Home Breaking The nursing staff’s anger is understandable

The nursing staff’s anger is understandable


Nurse Ricardo Lange is visibly excited when he talks about the problems in the health system on “Anne Will”. “We don’t have any nursing staff and nobody talks about it in the summer.” Instead, the burly bald man says, in connection with the increasing number of corona infections, about masks (obligations), tests and vaccinations.

If the causes of the overload – namely the lack of staff – are not eliminated, “how do you justify (…) masks again and again”, Lange asks Federal Minister of Health Lauterbach.

The anger is understandable. Since the beginning of the Corona crisis, politicians and the media have been happy to use hospital staff to enforce significant restrictions on fundamental rights. The argument: If the health system is threatened with overload, measures must remain possible.

Accordingly, for example, Bundestag Vice President Katrin Göring-Eckardt of the Greens. A patient like Lange is just annoying, rightly pointing out that the health system has been overburdened for years and little has been done about it. And he’s right.

The economization of the health system – pushed by the red-green federal government – has led to a thinning out of the nursing staff. Although the grand coalition has already compensated for some shortcomings, the wards are still understaffed and the well-being of patients is endangered – but hardly anyone in the public seems to be interested.

While there was still loud applause for the nursing staff from the balconies at the beginning of the pandemic, broad social solidarity has largely failed to materialize since then. This is particularly evident in the staff strikes by university hospital employees in North Rhine-Westphalia, which has now lasted for more than two months, but only received late media attention.

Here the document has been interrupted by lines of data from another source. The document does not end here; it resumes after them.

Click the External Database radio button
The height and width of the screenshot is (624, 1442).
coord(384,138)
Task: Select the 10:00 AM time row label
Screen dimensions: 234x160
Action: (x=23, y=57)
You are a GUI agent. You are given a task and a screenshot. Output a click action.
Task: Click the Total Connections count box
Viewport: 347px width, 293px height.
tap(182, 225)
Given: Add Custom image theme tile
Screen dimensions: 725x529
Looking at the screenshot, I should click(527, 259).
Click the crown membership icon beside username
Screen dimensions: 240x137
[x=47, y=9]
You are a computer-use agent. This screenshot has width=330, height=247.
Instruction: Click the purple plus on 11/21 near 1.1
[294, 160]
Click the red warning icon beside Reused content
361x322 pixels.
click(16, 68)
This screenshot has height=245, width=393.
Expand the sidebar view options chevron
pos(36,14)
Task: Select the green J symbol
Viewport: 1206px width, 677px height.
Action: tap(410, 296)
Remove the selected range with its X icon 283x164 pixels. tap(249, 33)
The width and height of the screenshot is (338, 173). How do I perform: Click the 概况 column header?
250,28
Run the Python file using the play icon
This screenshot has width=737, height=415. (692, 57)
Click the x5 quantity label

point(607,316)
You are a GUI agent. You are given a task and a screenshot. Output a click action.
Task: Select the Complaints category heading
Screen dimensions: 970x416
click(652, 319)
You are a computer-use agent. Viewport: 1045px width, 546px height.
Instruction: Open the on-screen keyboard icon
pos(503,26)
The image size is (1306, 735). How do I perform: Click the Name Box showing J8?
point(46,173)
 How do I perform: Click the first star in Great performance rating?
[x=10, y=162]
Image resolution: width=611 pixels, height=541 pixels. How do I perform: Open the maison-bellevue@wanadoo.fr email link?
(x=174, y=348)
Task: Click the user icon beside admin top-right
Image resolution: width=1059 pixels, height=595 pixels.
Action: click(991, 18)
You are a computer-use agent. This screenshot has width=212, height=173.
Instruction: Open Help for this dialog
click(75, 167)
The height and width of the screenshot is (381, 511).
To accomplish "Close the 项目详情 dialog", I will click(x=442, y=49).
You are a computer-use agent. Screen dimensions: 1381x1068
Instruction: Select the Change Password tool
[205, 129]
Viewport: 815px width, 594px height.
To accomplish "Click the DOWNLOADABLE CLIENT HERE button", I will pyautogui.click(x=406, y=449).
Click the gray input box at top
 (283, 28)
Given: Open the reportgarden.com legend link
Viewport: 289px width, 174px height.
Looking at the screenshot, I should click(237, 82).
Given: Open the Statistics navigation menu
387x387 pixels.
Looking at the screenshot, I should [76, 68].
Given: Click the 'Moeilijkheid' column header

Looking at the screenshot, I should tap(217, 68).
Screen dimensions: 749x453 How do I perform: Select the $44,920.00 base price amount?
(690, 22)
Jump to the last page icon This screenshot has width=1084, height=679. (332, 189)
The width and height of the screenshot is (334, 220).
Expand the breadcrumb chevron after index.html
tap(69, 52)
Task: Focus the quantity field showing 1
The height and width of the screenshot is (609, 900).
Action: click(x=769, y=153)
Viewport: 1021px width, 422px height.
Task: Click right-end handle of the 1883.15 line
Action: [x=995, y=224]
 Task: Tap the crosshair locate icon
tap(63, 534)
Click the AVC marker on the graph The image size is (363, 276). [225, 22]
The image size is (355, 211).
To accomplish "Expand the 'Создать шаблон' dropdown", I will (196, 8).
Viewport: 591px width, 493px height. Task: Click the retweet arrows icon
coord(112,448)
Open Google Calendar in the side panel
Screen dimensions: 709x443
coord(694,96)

Few politicians showed solidarity with the strikers. And the influencer community on Twitter, which always calls for the toughest lockdowns, hardly seems to be interested in nurses.

To make matters worse, the federal government made sure that hospital staff, who had previously worked beyond their own limit for months, could no longer go about their usual work with the facility-related compulsory vaccination even in the middle of the pandemic.

And the maintenance bonus? It took the federal government more than half a year to get it off the ground. It was only about a ridiculous billion euros. Apparently, care in the coalition has little priority.

At least Federal Health Minister Lauterbach now wants to present a long-term care relief law before the summer break. But that’s not enough. There should be high bonuses for young professionals, those in employment and for caregivers who have quit their jobs in recent years. An earlier retirement age could also be discussed.

But first, politicians and the public should agree on a rule of thumb. Anyone who remains silent about the catastrophic conditions in care should not demand any restrictions on fundamental rights.